Das AG hatte den Angeklagten wegen Computerbetrugs in vier Fällen in Tatmehrheit mit versuchtem Computerbetrug verurteilt. Das LG hat die Berufung als unbegründet verworfen. Dagegen die Revision, die Erfolg hatte:

„Die Revision des Angeklagten führt zur Aufhebung des angefochtenen Urteils und Zurückverweisung der Sache. Das Urteil leidet an einem durchgreifenden Darstellungsmangel, der dem Senat weder die Nachprüfung erlaubt, ob der Angeklagte zu Recht wegen Computerbetrugs und versuchten Computerbetrugs verurteilt wurde, noch ob er sich wegen (versuchter) Urkundenunterdrückung (§ 274 Abs. 1 Nr. 2, Abs. 2 StGB) schuldig gemacht hat.

──────────

» **Aufgaben**
1. Gib den Abschnitt aus dem Urteilstext von „Das AG hatte“ bis einschließlich „schuldig gemacht hat.“ wortgetreu aus.
2. Beantworte die folgenden Fragen anhand des Urteilstexts.
(a) Wegen welcher Taten hatte das AG den Angeklagten verurteilt?
(b) Wie hat das LG über die Berufung entschieden?
(c) Welche Vorschrift des StGB wird zur (versuchten) Urkundenunterdrückung angeführt?

» **Datenzeilen**
──────────

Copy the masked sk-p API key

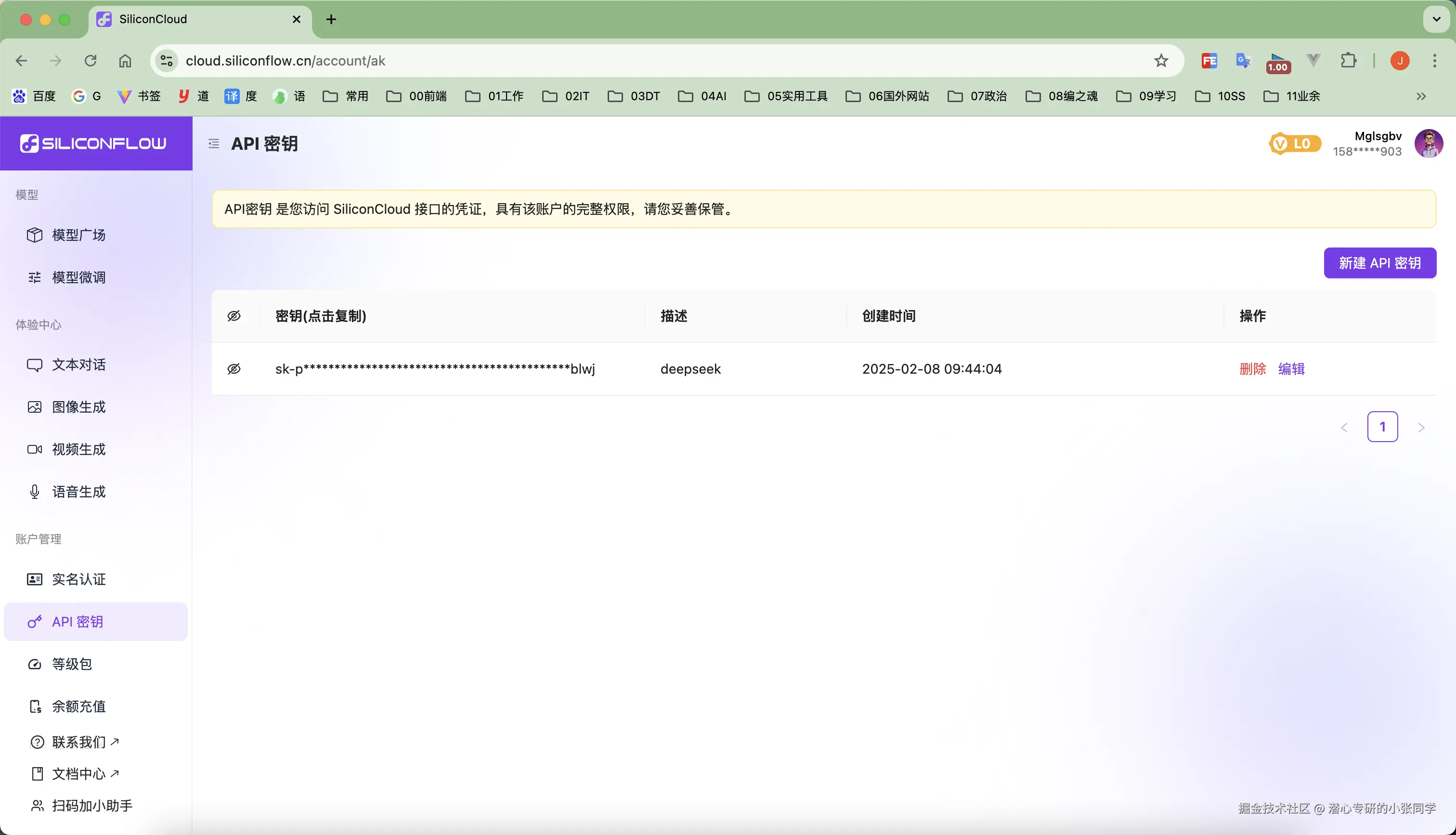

──────────

» **Lösungen**
1.
Das AG hatte den Angeklagten wegen Computerbetrugs in vier Fällen in Tatmehrheit mit versuchtem Computerbetrug verurteilt. Das LG hat die Berufung als unbegründet verworfen. Dagegen die Revision, die Erfolg hatte:

„Die Revision des Angeklagten führt zur Aufhebung des angefochtenen Urteils und Zurückverweisung der Sache. Das Urteil leidet an einem durchgreifenden Darstellungsmangel, der dem Senat weder die Nachprüfung erlaubt, ob der Angeklagte zu Recht wegen Computerbetrugs und versuchten Computerbetrugs verurteilt wurde, noch ob er sich wegen (versuchter) Urkundenunterdrückung (§ 274 Abs. 1 Nr. 2, Abs. 2 StGB) schuldig gemacht hat.

2.
(a) Wegen Computerbetrugs in vier Fällen in Tatmehrheit mit versuchtem Computerbetrug.
(b) Es hat die Berufung als unbegründet verworfen.
(c) § 274 Abs. 1 Nr. 2, Abs. 2 StGB.